-- INPUT RECORDS follows --
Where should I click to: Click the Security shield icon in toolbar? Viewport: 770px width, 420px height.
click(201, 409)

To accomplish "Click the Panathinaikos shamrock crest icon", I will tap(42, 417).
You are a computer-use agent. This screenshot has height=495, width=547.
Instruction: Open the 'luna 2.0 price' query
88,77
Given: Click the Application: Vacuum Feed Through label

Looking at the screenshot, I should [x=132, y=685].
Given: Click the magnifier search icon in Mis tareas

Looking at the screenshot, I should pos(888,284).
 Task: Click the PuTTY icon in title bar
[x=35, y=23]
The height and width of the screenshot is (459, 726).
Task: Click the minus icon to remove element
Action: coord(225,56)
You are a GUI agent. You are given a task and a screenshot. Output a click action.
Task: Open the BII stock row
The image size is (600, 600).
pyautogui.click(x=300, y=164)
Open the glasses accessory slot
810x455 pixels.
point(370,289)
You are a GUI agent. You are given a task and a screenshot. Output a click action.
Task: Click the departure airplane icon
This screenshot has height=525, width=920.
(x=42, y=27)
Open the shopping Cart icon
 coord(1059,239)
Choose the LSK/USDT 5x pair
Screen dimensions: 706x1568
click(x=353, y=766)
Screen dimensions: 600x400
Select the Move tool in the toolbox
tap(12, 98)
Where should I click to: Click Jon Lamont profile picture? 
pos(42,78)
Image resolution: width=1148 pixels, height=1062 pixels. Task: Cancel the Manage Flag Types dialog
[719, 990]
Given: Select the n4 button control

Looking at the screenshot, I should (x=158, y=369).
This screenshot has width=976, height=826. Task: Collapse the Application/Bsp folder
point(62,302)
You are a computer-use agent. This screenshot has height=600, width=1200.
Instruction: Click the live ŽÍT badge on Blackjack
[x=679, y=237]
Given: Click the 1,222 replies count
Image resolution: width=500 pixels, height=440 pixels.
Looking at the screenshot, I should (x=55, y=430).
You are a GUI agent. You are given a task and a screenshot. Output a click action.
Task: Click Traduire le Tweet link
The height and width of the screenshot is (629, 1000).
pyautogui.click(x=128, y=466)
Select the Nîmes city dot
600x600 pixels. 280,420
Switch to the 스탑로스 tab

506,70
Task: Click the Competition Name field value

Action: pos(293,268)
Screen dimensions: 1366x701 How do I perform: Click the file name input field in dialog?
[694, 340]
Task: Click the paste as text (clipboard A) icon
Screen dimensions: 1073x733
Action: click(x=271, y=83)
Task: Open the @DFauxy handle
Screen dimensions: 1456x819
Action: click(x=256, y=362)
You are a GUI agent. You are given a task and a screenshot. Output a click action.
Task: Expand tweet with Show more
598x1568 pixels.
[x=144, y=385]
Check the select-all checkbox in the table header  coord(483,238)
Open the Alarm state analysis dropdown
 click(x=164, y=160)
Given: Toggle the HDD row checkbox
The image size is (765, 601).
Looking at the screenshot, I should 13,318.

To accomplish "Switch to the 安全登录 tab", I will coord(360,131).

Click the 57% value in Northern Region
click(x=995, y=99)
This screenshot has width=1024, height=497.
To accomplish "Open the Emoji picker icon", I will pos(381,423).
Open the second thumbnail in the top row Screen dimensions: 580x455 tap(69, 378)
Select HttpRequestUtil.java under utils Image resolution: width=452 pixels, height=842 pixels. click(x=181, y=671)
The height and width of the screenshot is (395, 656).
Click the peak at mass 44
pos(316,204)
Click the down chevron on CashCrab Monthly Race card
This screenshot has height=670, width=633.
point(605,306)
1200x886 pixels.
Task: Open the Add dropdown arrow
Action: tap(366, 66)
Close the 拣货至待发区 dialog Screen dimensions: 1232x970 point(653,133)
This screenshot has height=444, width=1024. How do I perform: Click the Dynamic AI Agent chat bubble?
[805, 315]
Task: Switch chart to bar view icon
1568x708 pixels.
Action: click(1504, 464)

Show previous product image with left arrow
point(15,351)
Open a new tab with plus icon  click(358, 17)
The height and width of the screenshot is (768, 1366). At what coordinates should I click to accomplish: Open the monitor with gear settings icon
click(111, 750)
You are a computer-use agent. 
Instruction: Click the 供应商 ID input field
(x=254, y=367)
-- INPUT RECORDS concluded --
#### EXERCISE DESCRIPTION:
Given the word "computer", show every line of the records that contains it.

#### RESPONSE BOX:
You are a computer-use agent. This screenshot has height=495, width=547.
You are a computer-use agent. This screenshot has height=600, width=1200.
You are a computer-use agent. 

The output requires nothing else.